96-793                                             ___ S.W.2d ___

                    Supreme Court of Arkansas
               Opinion delivered December 23, 1996


1.   Principal & agent -- agency relationship discussed -- two
     essential elements. -- The burden of proving an agency
     relationship lies with the party asserting its existence;
     every agency relationship includes the element of control by
     the principal; the two essential elements of an agency
     relationship are (1) that an agent have the authority to act
     for the principal and (2) that the agent act on the
     principal's behalf and be subject to the principal's control. 
     
2.   Principal & agent --  agency defined -- gratuitous undertaking
     may fall under umbrella of agency relationship. -- An agency
     may be defined as a contract, either express or implied, upon
     a consideration or a gratuitous undertaking by which one of
     the parties confides to the other the management of some
     business to be transacted in his name or on his account, and
     by which that other assumes to do the business and render an
     account of it.

3.   Principal & agent -- submission by one giving service to
     direction and control of one receiving it applies equally to
     master-servant and principal-agent relationships. --  The
     principle of law that it is only necessary that there be
     submission by the one giving the service to the direction and
     control of the one receiving it as to the manner of
     performance applies not only to a master-servant arrangement
     but to principal-agent relationships as well.

4.   Motions -- denial of directed verdict -- standard of review. -
     - The standard of review in determining whether the trial
     court erred in denying a motion for a directed verdict is
     whether the verdict of the jury is supported by substantial
     evidence; substantial evidence is that evidence which is
     beyond mere suspicion or conjecture and which is of sufficient
     force and character that it will, with reasonable and material
     certainty and precision, compel a conclusion of the matter one
     way or another; on review, the appellate court will only
     consider evidence favorable to the appellee together with all
     reasonable inferences. 

5.   Principal & agent -- independent contractor -- distinguished
     from agent. -- An independent contractor is one who,
     exercising an independent employment, contracts to do work
     according to his own methods and without being subject to the
     control of the employer, except as to the results of the work;
     the right to control and not the actual control determines
     whether one is a servant or an independent contractor.     

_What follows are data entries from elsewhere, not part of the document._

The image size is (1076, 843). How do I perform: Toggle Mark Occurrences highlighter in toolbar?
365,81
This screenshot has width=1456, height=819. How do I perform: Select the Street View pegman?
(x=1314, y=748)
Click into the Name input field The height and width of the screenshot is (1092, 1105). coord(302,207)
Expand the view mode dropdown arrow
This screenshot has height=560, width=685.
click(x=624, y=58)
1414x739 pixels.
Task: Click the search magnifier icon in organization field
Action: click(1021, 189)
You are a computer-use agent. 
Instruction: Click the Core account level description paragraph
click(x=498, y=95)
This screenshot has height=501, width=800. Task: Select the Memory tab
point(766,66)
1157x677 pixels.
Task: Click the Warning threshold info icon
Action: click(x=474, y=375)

6.   Principal & agent -- no substantial evidence regarding
     existence of agency relationship -- judgment of trial court as
     to appellants reversed. -- Where the evidence presented did no
     more than relegate the neighbor who mowed appellant's lawn to
     a status akin to that of an independent contractor, the
     appellate court found a marked difference between the
     authority of appellant to stop the neighbor from doing the
     work altogether, which she most certainly could have done, and
     her authority to control the exact manner in which he went
     about his task; there was no proof that the appellant intended
     to micromanage, or could have micromanaged, how the neighbor
     actually accomplished his work; nor was there proof in the
     record that the he would have subjected himself to such
     control in performing this favor; because there was no
     substantial evidence regarding the existence of the agency
     relationship, the judgment of the trial court was reversed and
     remanded as to the landowners.


     Appeal from Arkansas Circuit Court; Russell Rogers, Judge;
reversed and remanded.
     Matthews, Sanders, & Sayes, by: Margaret M. Newton, for
appellants. 
     Green, Henry, & Green, by:  J.W. Green, Jr., for appellee.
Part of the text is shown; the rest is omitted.